- Task inputs -
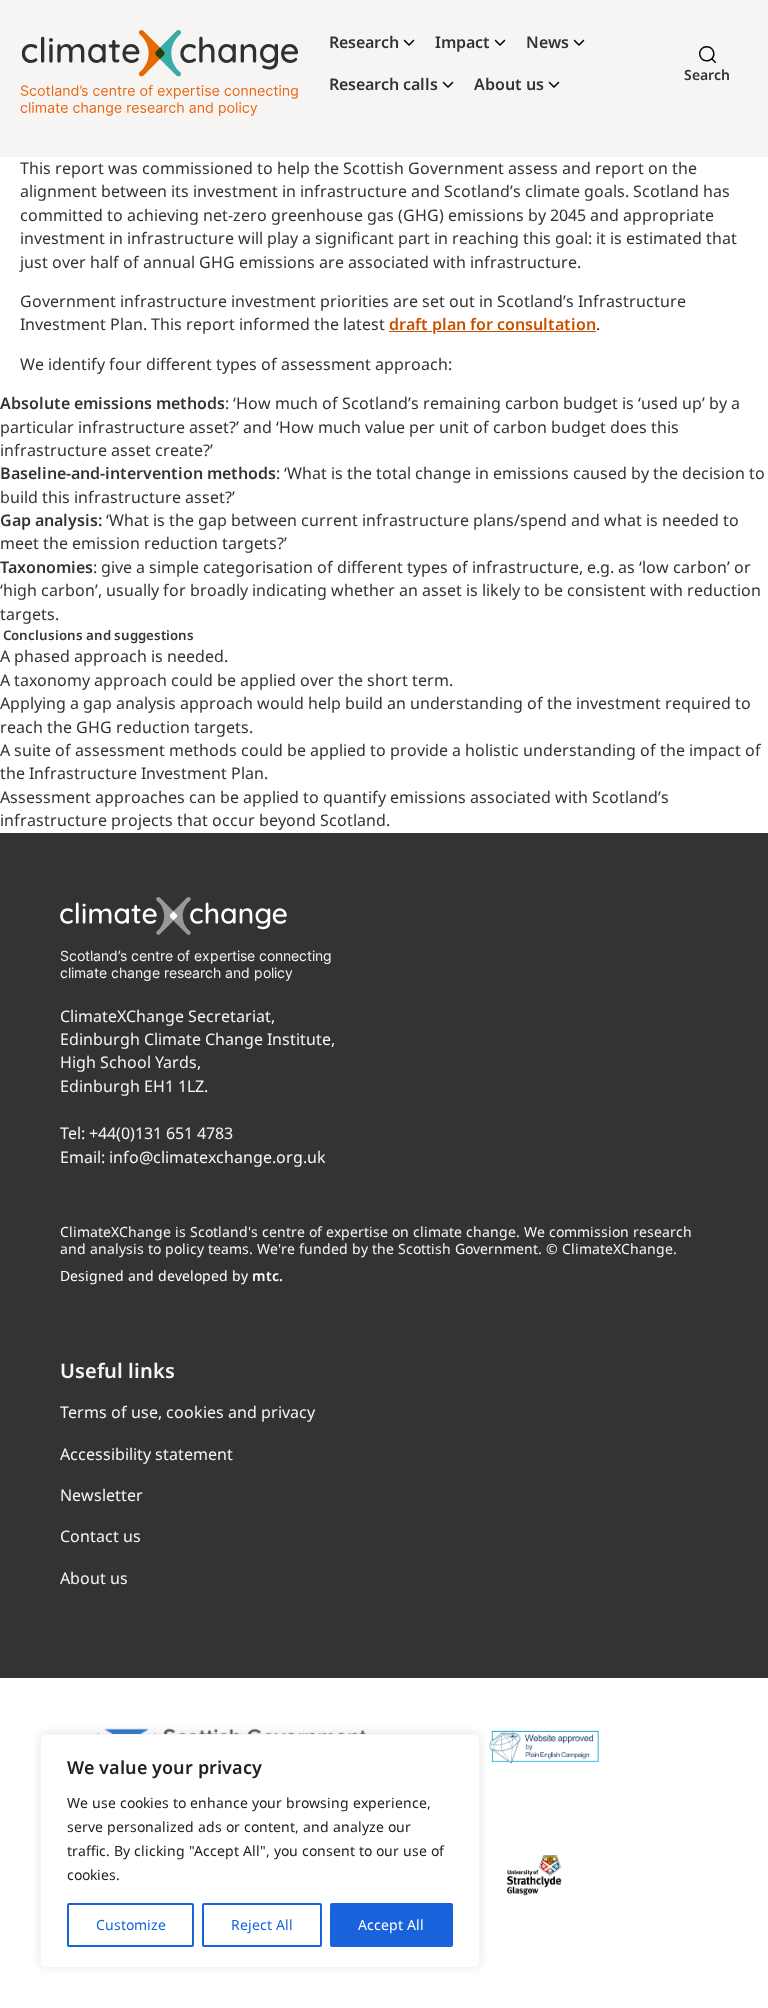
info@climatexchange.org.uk (217, 1157)
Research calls (383, 84)
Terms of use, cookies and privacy (187, 1412)
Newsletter (101, 1495)
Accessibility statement (146, 1454)
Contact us (100, 1536)
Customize (131, 1924)
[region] (260, 1851)
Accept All (391, 1924)
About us (509, 84)
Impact (462, 42)
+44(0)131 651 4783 (161, 1133)
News (547, 42)
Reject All (262, 1924)
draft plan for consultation (492, 324)
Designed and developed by (171, 1275)
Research (364, 42)
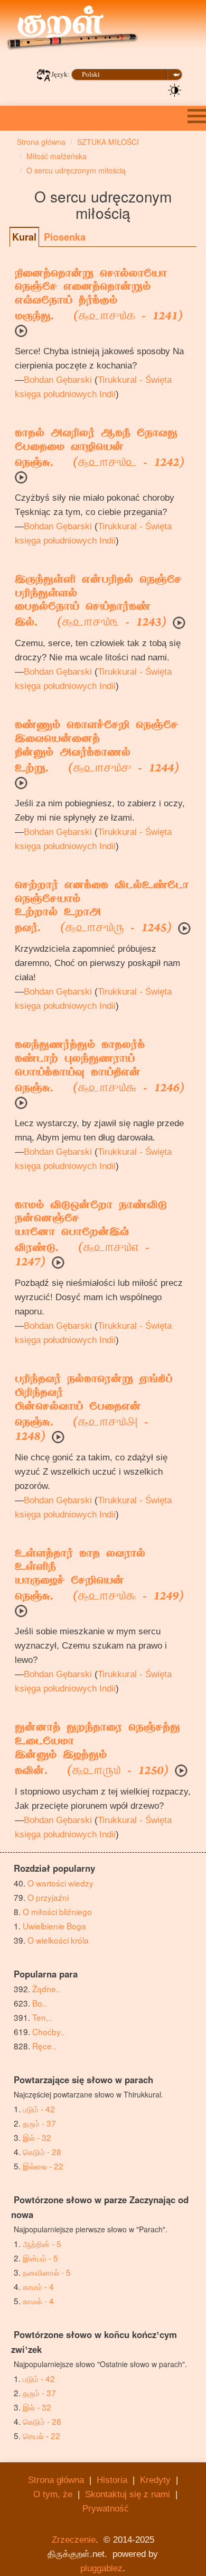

- Problem details -
Reproduce the data word for word, excluding its pictures.

- Result for this exercise -
info@climatexchange.org.uk (217, 1157)
Research calls (383, 84)
Terms of use, cookies and privacy (187, 1412)
Newsletter (101, 1495)
Accessibility statement (146, 1454)
Contact us (100, 1536)
Customize (131, 1924)
[region] (260, 1851)
Accept All (391, 1924)
About us (509, 84)
Impact (462, 42)
+44(0)131 651 4783 (161, 1133)
News (547, 42)
Reject All (262, 1924)
draft plan for consultation (492, 324)
Designed and developed by (171, 1275)
Research (364, 42)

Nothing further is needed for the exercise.